Shuffling along the narrow aisle of the coach section, she definitely felt like a victim. In more ways than one.

She left behind a scattering of sequins in the aisle. There was a reason clothes like this were designated as “evening wear.” The silk charmeuse dress, encrusted with sequins, was meant to be worn in the romantic semidarkness of a candlelit private club or Southern California garden, lit by tiki torches. Not in the broad, unforgiving daylight of a Saturday morning.

It was funny, she thought, how even a couture gown from Shantung on Rodeo Drive managed to look tawdry in the morning light. Especially when combined with a side slit, bare legs and peep-toe spike heels with a crisscross ankle strap. Only last night, every detail had whispered class. Now her outfit screamed hooker. No wonder she was getting funny looks.

But last night, in the middle of everything, Kim hadn’t been thinking about the morning. She’d just been thinking about getting away. It seemed as though a million years had passed since then, since she’d dressed so carefully, so filled with hope and optimism. Lloyd Johnson, star of the Lakers and the biggest client of the PR firm she worked for, was at the pinnacle of his career. More importantly for Kimberly, he’d found his dream house in Manhattan Beach.

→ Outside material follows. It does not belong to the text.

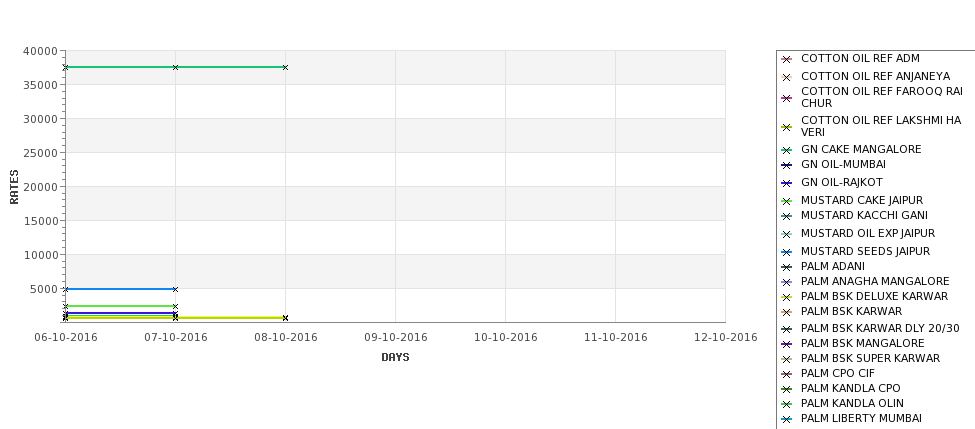Image resolution: width=975 pixels, height=429 pixels.
Task: Click the 09-10-2016 date label on x-axis
Action: [x=395, y=338]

They planned to live there together. It was supposed to be her night, a moment of triumph, maybe even a life-changing occasion if Lloyd had decided to pop the question. Well, it had been life-changing, just not in the way she’d anticipated. She had sunk everything she had into her career as a sports publicist. And overnight, that had crumbled. She was Jerry Maguire without the triumphant ending.

She finally reached the front of the aircraft, murmuring a thank-you to the flight attendants as she passed. It wasn’t their fault the flight had been so miserable, and they’d been up all night, too. Then, just as she stepped onto the Jetway, the security doors opened and a ground-crew guy in a jumpsuit and earphones blew in on a gust of frigid wind.

The arctic air slapped her like a physical assault, tearing at the silk dress and skimming over her bare legs. She gasped aloud and gathered a fringed wrap—the only outerwear she had—around her bare shoulders, clutching it in one fist, her jewel-encrusted peacock evening bag in the other.